▶ STATED TASK
Resume the forum thread below on the difference between hairspray, gel and mousse, starting right after its last line.

# Whats the difference between hairspray, gel and mousse



## hazel06 (Nov 28, 2010)

rite aid had buy one get one free so i got tresemme  heat tamer spray

hair spray , gel and mousse

but i dont know what to do with them lol

i never used hair products before just shampoo and conditoner

so i dont know what the diffrence of these products or how to use them .

please any info would help thanks  /emoticons/[email protected] 2x" width="20" height="20" />


----------



## magosienne (Nov 28, 2010)

They are all styling products, but they serve different purposes.

Hairspray, in my opinion, is only good to set your hair.

Mousse is usually used to add volume to your hair, it's easy to run through your hair. It can help hold curls too. It can have a strong or a light hold, always check the bottle.

Gel is used to hold a hairstyle securely, to smooth your hair, add some thickness.

No matter what product you use make sure it's made for your hair type, and that you don't use too much.


----------



## divadoll (Nov 28, 2010)

▶ INFORMATION SUPPLIED
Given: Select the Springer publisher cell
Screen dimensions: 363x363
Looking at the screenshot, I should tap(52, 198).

▶ OUTPUT OF THE TASK
Gel and mousse is to use while your hair is still wet to style.  Their consistency pretty much says it all.  Gel is thick and goopy and used for to slick your hair like glue or get it to do things that your hair generally may not do naturally.  Mousse was intended for a lighter hold...airy and light and keep your natural hair...especially good for curly hair so it doesn't weight it down like gel will.  Hairspray is usually meant to keep it all together once you are done styling your hair.


----------



## PrettyDC (Dec 1, 2010)

Thanks for the tips. I hardly ever use hair products either and I never know what to use when I need a little extra volume or to hold curls.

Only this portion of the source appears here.